--- Texto mostrado ---
Puede parecer que esta entrada de hoy es una especie de justificación de mi forma de actuar. De que tengo la necesidad de excusarme. Es posible. Nunca voy a negar que exista en todo lo que escribo un intento de justificar no ya mis actos sino mi propia existencia. Pero las cosas, siendo siempre más complejas y enrevesadas que un simple si o no, también son más simples que un freudiano análisis de mis actitudes. Pese a que in situ me preocupa encontrarme en medio de un conflicto por proceder indecoroso, sí es cierto que en general lo que piense la gente de mí —me permitiré una licencia poética de corte gutural y ordinario— me suda el testículo izquierdo, que es el que tengo por lo general más caído.

En realidad esta entrada se debería tomar con una reflexión autodirigida hacia mí mismo. Algo así como un «pensar en voz alta». Tengo claro qué me empuja y motiva a tomar fotografías en ciertas condiciones que otros podrían considerar poco adecuadas para un aficionado. Lo que realmente me sorprendió y me dejó un poco asombrado fue el hecho de revisarlas y publicarlas tan pronto terminé de apretar el disparador.

[Datos almacenados]
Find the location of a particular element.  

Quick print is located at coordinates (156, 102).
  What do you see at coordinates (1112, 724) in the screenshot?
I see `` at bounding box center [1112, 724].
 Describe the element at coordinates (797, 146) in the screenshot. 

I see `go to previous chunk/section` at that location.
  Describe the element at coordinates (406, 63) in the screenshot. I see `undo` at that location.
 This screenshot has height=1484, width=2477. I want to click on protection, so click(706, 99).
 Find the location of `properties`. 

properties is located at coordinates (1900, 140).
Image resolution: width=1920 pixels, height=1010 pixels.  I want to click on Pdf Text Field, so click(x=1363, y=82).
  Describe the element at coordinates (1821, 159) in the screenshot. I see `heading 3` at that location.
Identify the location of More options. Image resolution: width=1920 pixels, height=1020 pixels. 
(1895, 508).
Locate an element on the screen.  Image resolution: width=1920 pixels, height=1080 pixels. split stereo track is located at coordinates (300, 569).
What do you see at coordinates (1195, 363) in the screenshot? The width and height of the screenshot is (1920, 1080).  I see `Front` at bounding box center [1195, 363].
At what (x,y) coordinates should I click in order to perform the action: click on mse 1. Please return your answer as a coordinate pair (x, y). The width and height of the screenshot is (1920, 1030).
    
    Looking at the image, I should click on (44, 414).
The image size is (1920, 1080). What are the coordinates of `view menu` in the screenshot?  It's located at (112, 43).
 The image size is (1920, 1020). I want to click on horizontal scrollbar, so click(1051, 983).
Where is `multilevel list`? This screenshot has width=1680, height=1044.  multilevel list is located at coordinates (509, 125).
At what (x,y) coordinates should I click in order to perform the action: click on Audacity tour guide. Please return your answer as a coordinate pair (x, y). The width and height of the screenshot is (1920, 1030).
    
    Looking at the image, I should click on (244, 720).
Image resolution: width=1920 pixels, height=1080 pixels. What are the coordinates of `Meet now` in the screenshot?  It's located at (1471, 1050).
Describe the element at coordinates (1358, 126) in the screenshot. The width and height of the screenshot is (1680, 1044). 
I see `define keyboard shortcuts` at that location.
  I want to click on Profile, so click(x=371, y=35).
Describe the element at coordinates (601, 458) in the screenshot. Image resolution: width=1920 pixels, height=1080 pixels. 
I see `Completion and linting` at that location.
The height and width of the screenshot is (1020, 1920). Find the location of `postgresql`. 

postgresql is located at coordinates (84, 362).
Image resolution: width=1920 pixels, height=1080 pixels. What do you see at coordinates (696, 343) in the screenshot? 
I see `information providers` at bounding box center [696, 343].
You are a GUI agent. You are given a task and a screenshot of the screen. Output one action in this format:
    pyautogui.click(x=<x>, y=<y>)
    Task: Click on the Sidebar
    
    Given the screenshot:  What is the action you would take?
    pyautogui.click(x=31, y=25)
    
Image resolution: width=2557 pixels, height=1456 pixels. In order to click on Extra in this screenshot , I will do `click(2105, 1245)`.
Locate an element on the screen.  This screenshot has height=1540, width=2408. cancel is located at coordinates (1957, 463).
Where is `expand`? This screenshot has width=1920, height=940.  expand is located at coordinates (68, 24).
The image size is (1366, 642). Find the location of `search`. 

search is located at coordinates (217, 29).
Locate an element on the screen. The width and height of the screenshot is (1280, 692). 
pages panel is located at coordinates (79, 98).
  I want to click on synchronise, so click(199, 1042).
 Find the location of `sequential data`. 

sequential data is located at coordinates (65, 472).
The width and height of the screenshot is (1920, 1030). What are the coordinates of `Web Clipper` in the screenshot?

--- Objetivo del ejercicio ---
Copia sin cambios el tramo del texto mostrado que va desde "En realidad esta" hasta "apretar el disparador.", ambos incluidos.

--- Respuesta ---
En realidad esta entrada se debería tomar con una reflexión autodirigida hacia mí mismo. Algo así como un «pensar en voz alta». Tengo claro qué me empuja y motiva a tomar fotografías en ciertas condiciones que otros podrían considerar poco adecuadas para un aficionado. Lo que realmente me sorprendió y me dejó un poco asombrado fue el hecho de revisarlas y publicarlas tan pronto terminé de apretar el disparador.